Dans ma brève du 28 juillet 2011, j’avais écrit ce qui suit : « Ainsi, la psychanalyse didactique est à situer non dans la psychanalyse du psychanalysant, mais dans la psychanalyse que le psychanalysant assure avec son psychanalysant, celui-là même qui l’a placé dans la position de supposé-psychanalyste. ». Cette position est propre au psychanalysant qui demande une supervision. La psychanalyse didactique est la psychanalyse que le psychanalyste, dans la position de psychanalysant, assure pour protéger la psychanalyse et le psychanalysant de son Moi.
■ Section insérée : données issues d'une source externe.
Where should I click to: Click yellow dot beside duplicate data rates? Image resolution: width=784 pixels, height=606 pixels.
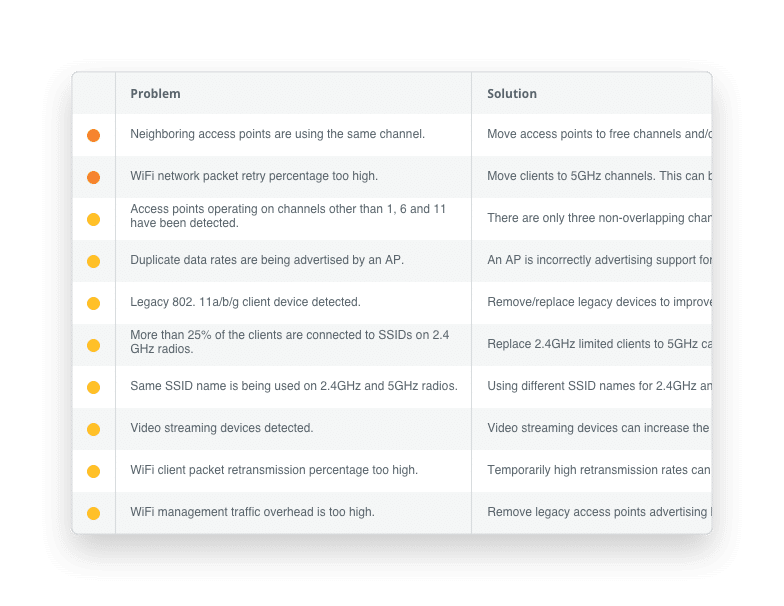point(93,261)
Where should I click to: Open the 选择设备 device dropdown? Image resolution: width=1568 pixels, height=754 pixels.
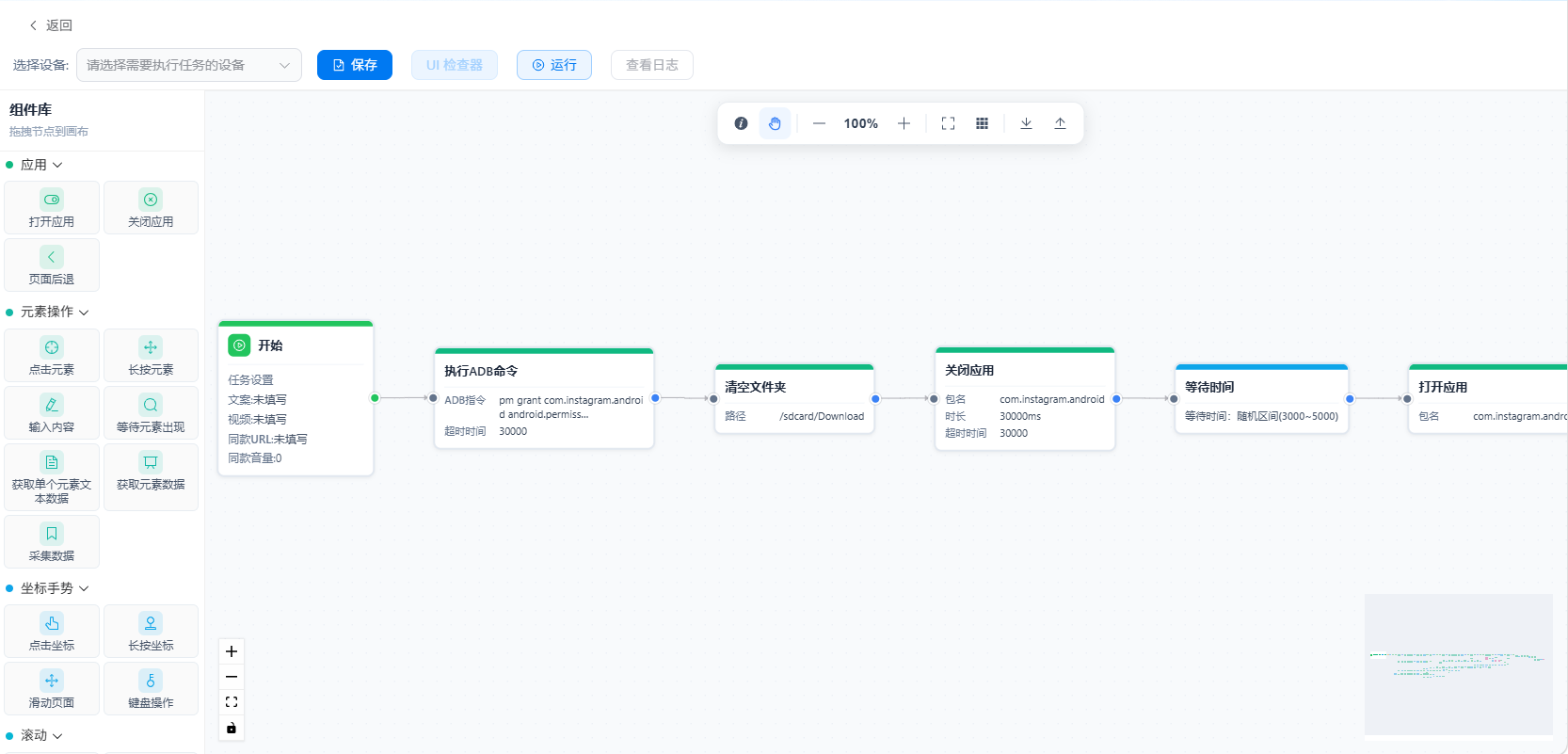[189, 65]
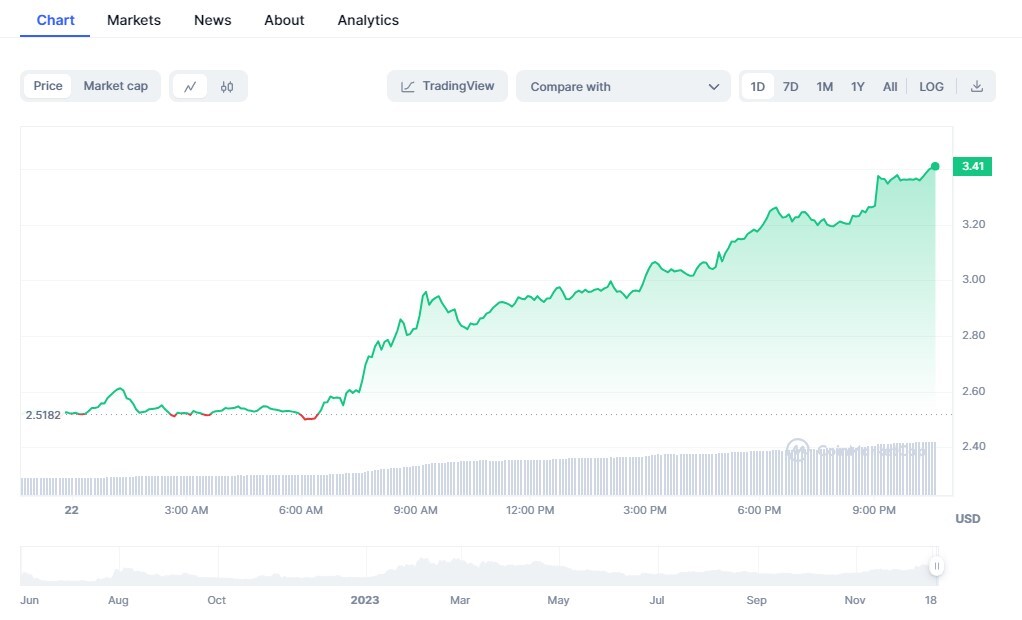
Task: Show All time range
Action: 890,86
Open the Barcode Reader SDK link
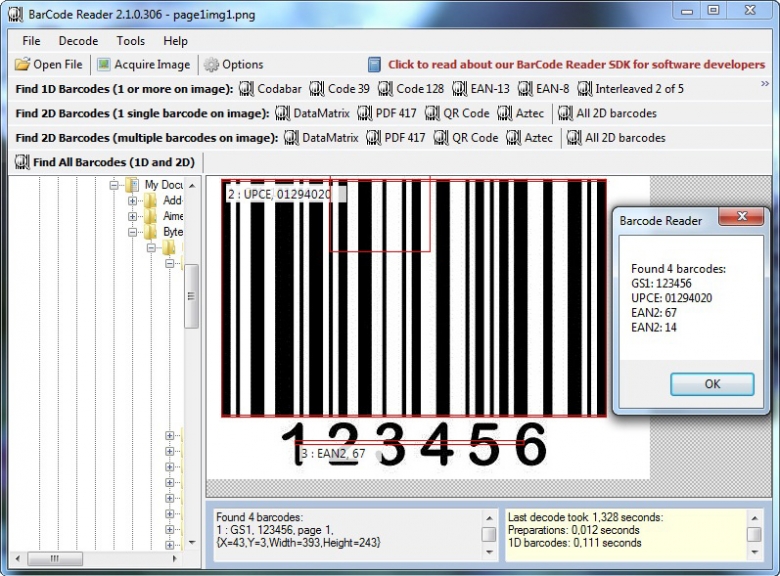Viewport: 780px width, 576px height. click(576, 65)
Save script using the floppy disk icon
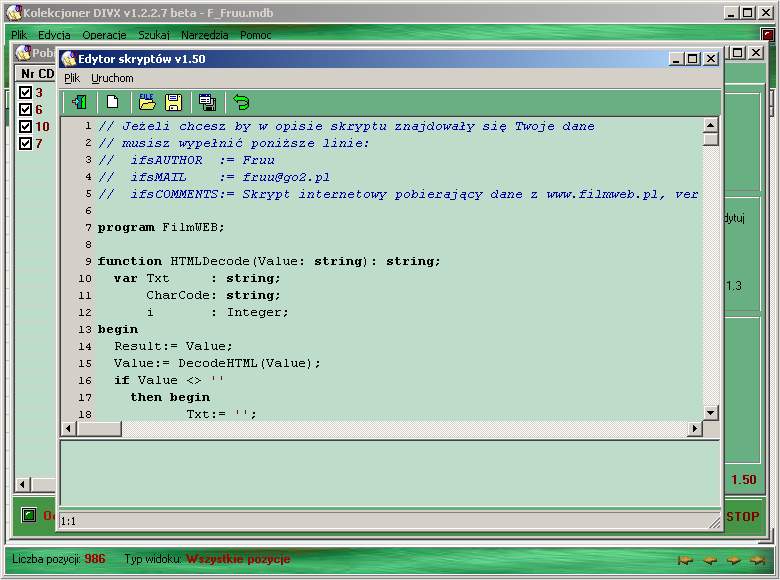Image resolution: width=780 pixels, height=580 pixels. point(174,102)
Le contrôle c’est l’enseignement clinique qu’il, le psychanalyste, apporte au contrôleur de sa manière de conduire les psychanalyses dont il a la charge et le devoir d’amener à leurs

destinations structurelles, indépendamment du fait qu’il s’agisse d’une névrose, d’une psychose ou d’une perversion.

 

Rappel : un psychanalyste sera toujours dans la position de supposé-psychanalyste quand l’être sera sur son divan, mais pour l’institution psychanalytique et pour la société, contrairement à celui qui n’a pas encore assuré une sortie de psychanalyse, il est dans la position de psychanalyste. Le contrôle a la fonction de le préparer à assurer des supervisions, et par la suite des contrôles. La psychanalyse didactique, du psychanalyste, et son contrôle sont entrelacés. La psychanalyse didactique est la psychanalyse du psychanalyste, le contrôle est l’examen par le contrôleur du style et de la conduite des psychanalyses des psychanalysants qui viennent rendre visite au psychanalyste en question.